*Bagian Data:*
^^^^^^^^^^^^^^^^
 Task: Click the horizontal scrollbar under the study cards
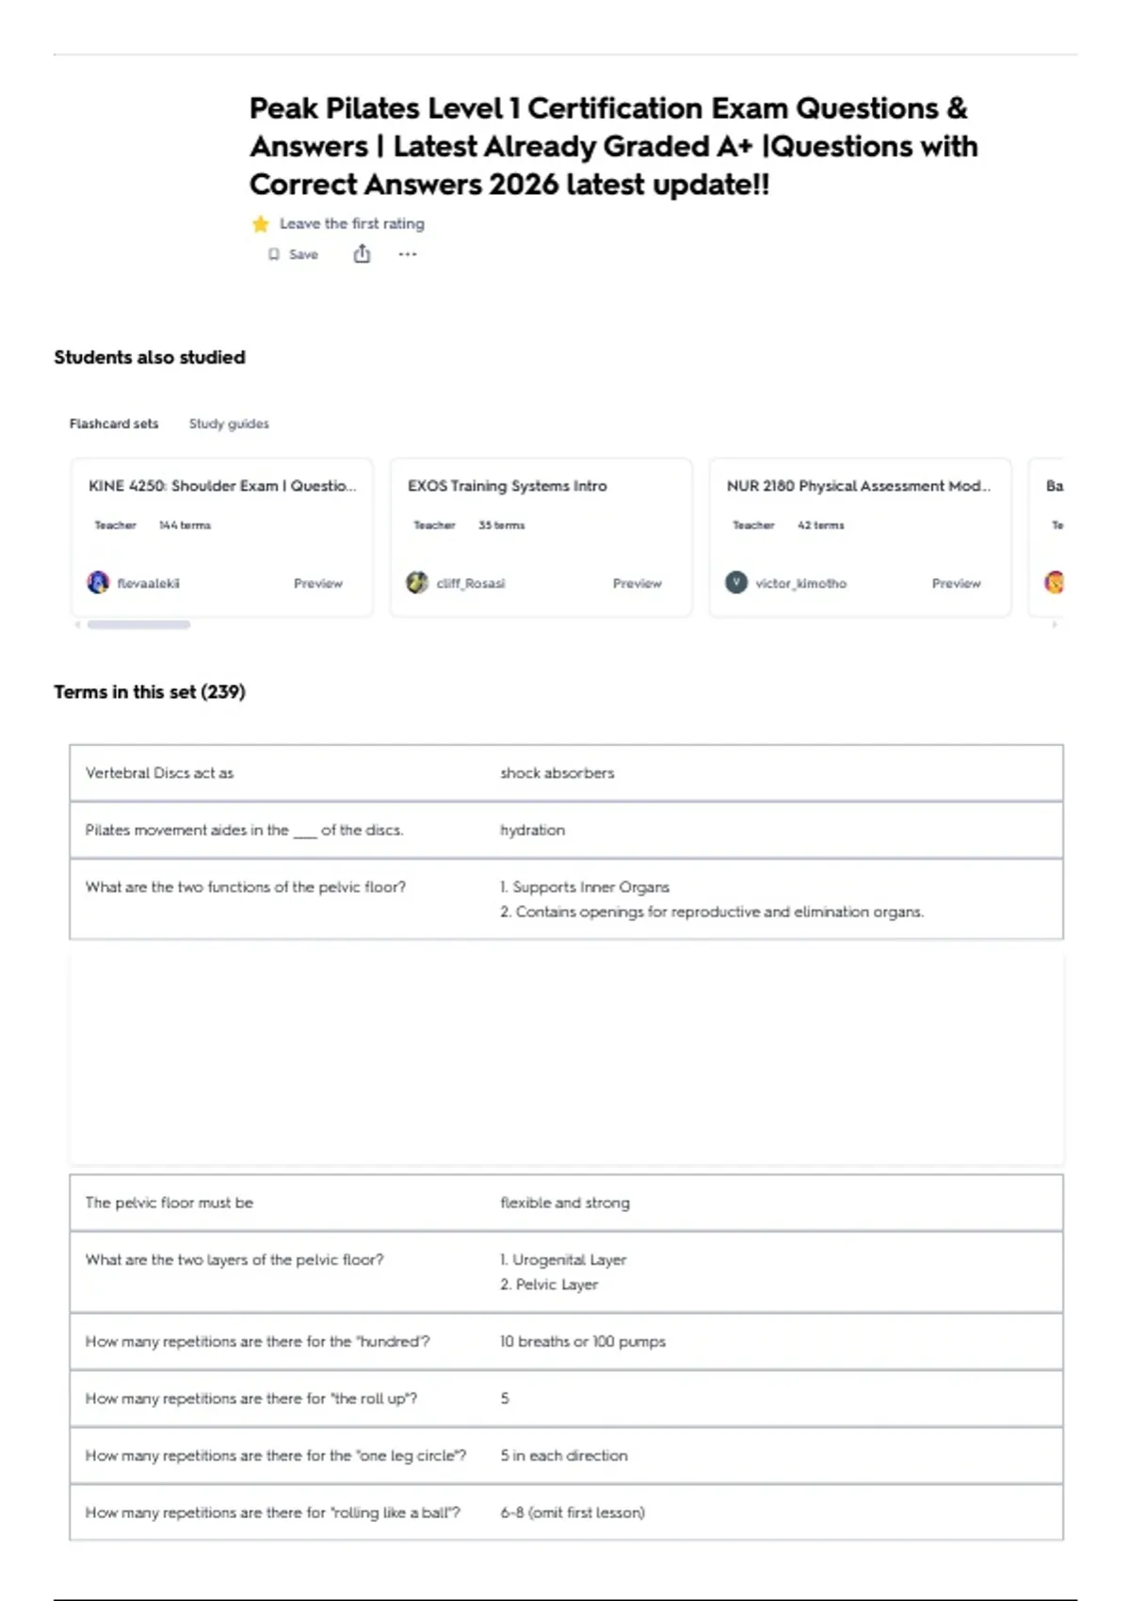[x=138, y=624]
^^^^^^^^^^^^^^^^
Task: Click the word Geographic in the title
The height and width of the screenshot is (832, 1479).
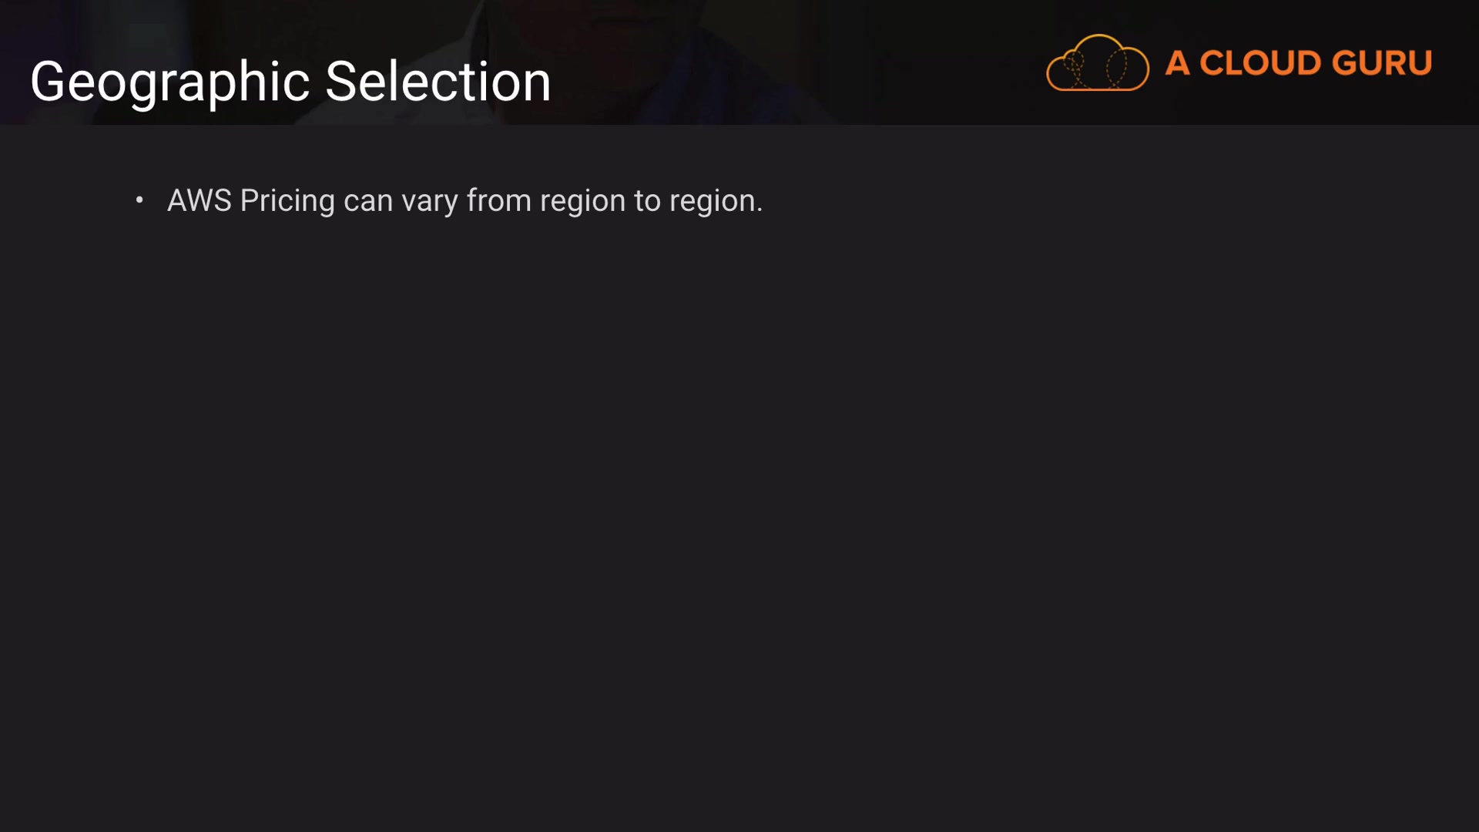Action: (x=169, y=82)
^^^^^^^^^^^^^^^^
Salin ulang tanpa perubahan semua baris di atas, mulai dari baris yang memuat "Task: Click the word Geographic in the title" hingga baris yang memuat "Action: (x=169, y=82)", termasuk kedua baris tersebut. Gambar tidak perlu disertakan dalam jawaban.

*Penyelesaian Soal:*
Task: Click the word Geographic in the title
The height and width of the screenshot is (832, 1479).
Action: (x=169, y=82)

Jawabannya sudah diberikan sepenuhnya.